January 25, 2014 9:39 AM   Subscribe

A friend is trying to connect her PC (Windows 7) to a projector for video and a receiver for audio. The projector does not support HDMI, so she's using VGA. The receiver does have HDMI, so she's using that for audio. If she doesn't plug in the projector, the audio plays fine. As soon as she connects the VGA, HDMI audio is no longer an option in the Sound settings and audio starts playing through the laptops built in speakers. Is there a way to have HDMI for audio and VGA for video at the same time?

Running Windows 7 with stock drivers.

Ideal answer would be to make it work, but we might also look at something to convert HDMI (out of the receiver) to VGA into the projector if that's the only way to make it work. If so, do you have suggestions? Seems most want to use power from HDMI, and I'm not sure that would be possible if we're passing it through the receiver. Receiver is an Onkyo.

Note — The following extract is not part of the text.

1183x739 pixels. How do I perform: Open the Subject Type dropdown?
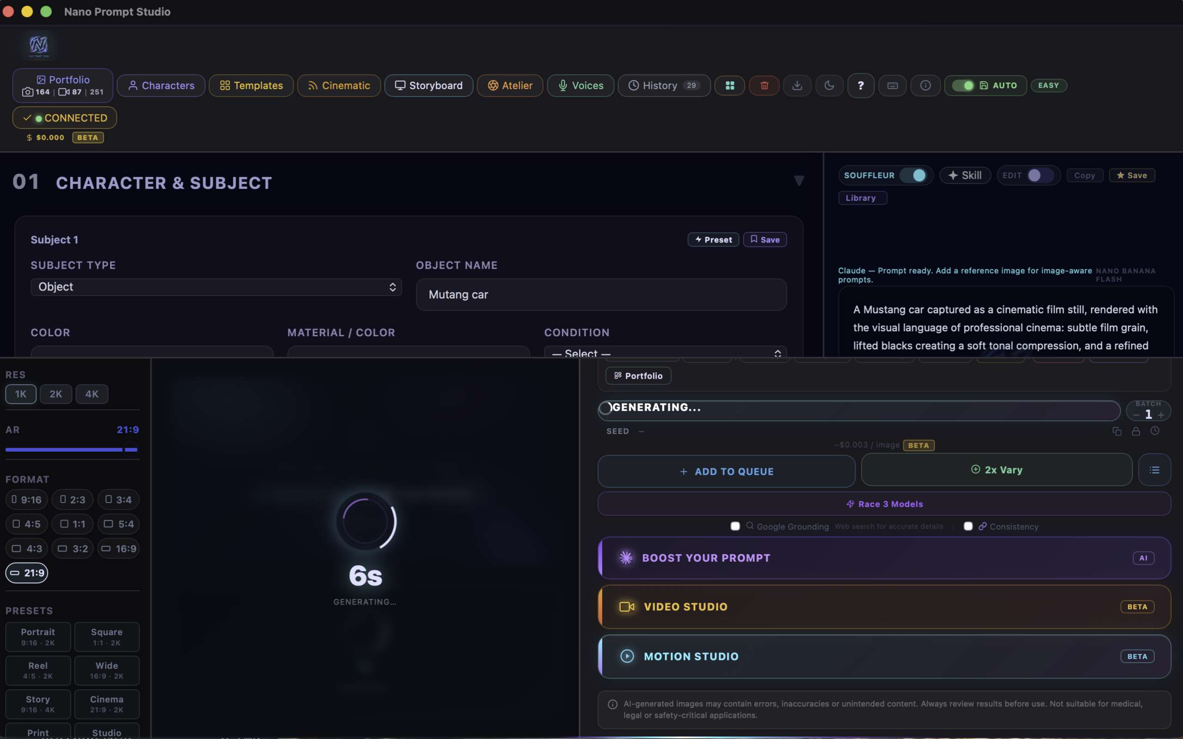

Not sure of the model off hand, but can find out if it matters.
posted by willnot to Computers & Internet (6 answers total)
Is there a stereo jack? If so, all you have to do is run a cord from the stereo headphones to the projector. Generally if a device has VGA support, it will do that. Cords are just a few bucks if you do not have one.

Windows gets a little funny when you try to use HDMI for audio only. It wants you to use it for video also, and will disable VGA OR will disable HDMI when you use VGA for audio. This has some to do with the graphics card, but it also has to deal with windows, being well windows. You may find some sort of program to do it for you, though be careful about malware downloading little apps like that.
posted by AlexiaSky at 9:50 AM on January 25, 2014

Does it support dual monitors across the HDMI and VGA ports? If so, just have it output to both and I'd expect the video coming into the receiver wouldn't impact anything.
posted by XMLicious at 9:50 AM on January 25, 2014 [1 favorite]

To follow up XMLicious's answer - Pressing Windows-P will bring up the projector menu, which will let you put Windows 7 into Projector mode, and one of the choices is duplicating the desktop on each monitor.
posted by Hatashran at 10:04 AM on January 25, 2014 [1 favorite]

I'm not sure why you have to use HDMI for the receiver. If the device has a headphone jack, get one of these cables to hook up to your receiver (I haven't seen one yet that didn't have RCA jacks, so I'd be surprised if yours didn't). It's going to be a heck of a lot simpler than jury-rigging something with HDMI.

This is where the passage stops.